In a statement, Russia’s Foreign Ministry said it was forced to respond to the American “blackmail,” which it warned would harm U.S.-Russia relations. The Kremlin had prepared a list of over 100 American officials in advance of Friday’s announcement, warning its response would be proportionate to the Obama administration’s actions.

The former officials included on the Russian list are David Addington, then Chief of Staff to former Vice President Dick Cheney, and John Yoo, a former Justice Department lawyer who wrote legal opinions justifying the Bush administration’s controversial policies on detainee interrogation.

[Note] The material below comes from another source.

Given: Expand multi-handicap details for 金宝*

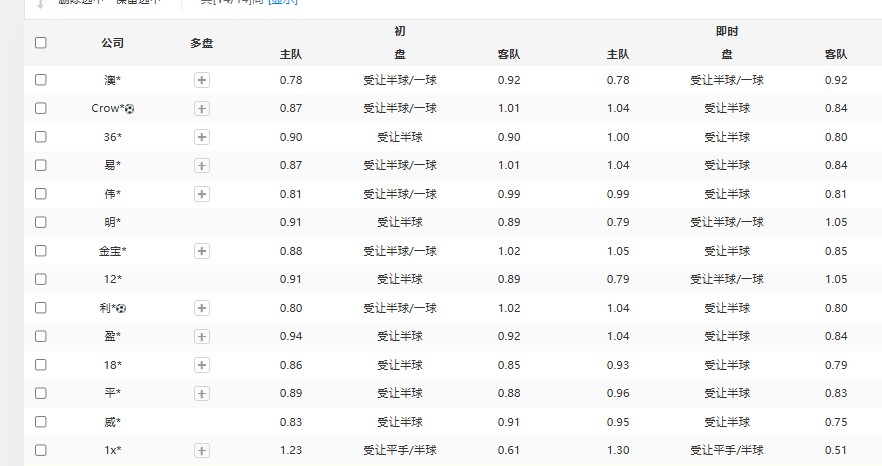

Russia said the 14 other Americans, which include judges and officials from the Drug Enforcement Agency, were involved in cases against Russian citizens abroad. They included those involved in the capture and conviction of Viktor Bout, a notorious Russian arms trafficker who was the inspiration for Nicholas Cage’s character in the movie Lord of War. Russia has insisted that Bout is an innocent businessman.

The Russian move comes after the Obama administration sanctioned 18 Russians on Friday, plus an untold number of others in a classified annex, on the so-called Magnitsky List. The list, named for whistle-blowing lawyer Sergei Magnitsky who died under mysterious circumstances in 2009 after uncovering massive fraud, was mandated by Congressional legislation in December. Just weeks later, Russia passed a retaliatory bill that included a controversial ban on adoptions to the United States.

The American list included 16 Russians allegedly involved in Magnitsky’s detention and death as well as two Chechens accused of abuses.

The tit-for-tat sanctions come at a delicate time in U.S.-Russian relations. Ties have been strained over the past year, but Washington is trying to convince Russia to drop its support for Syrian President Bashar al-Assad as the conflict there rages on. Both sides are also trying to tee up an agreement on key issues before a meeting between President Obama and Russian President Vladimir Putin in June.

To that end, National Security Advisor Tom Donilon arrives in Moscow on Sunday for a two day visit to discuss prospects for further nuclear arms cuts and NATO’s missile defense plans. The United States insists that plan, which places interceptor missiles in Eastern Europe, is aimed at countering the threat from Iran. Russia says the system degrades its own nuclear deterrent capability.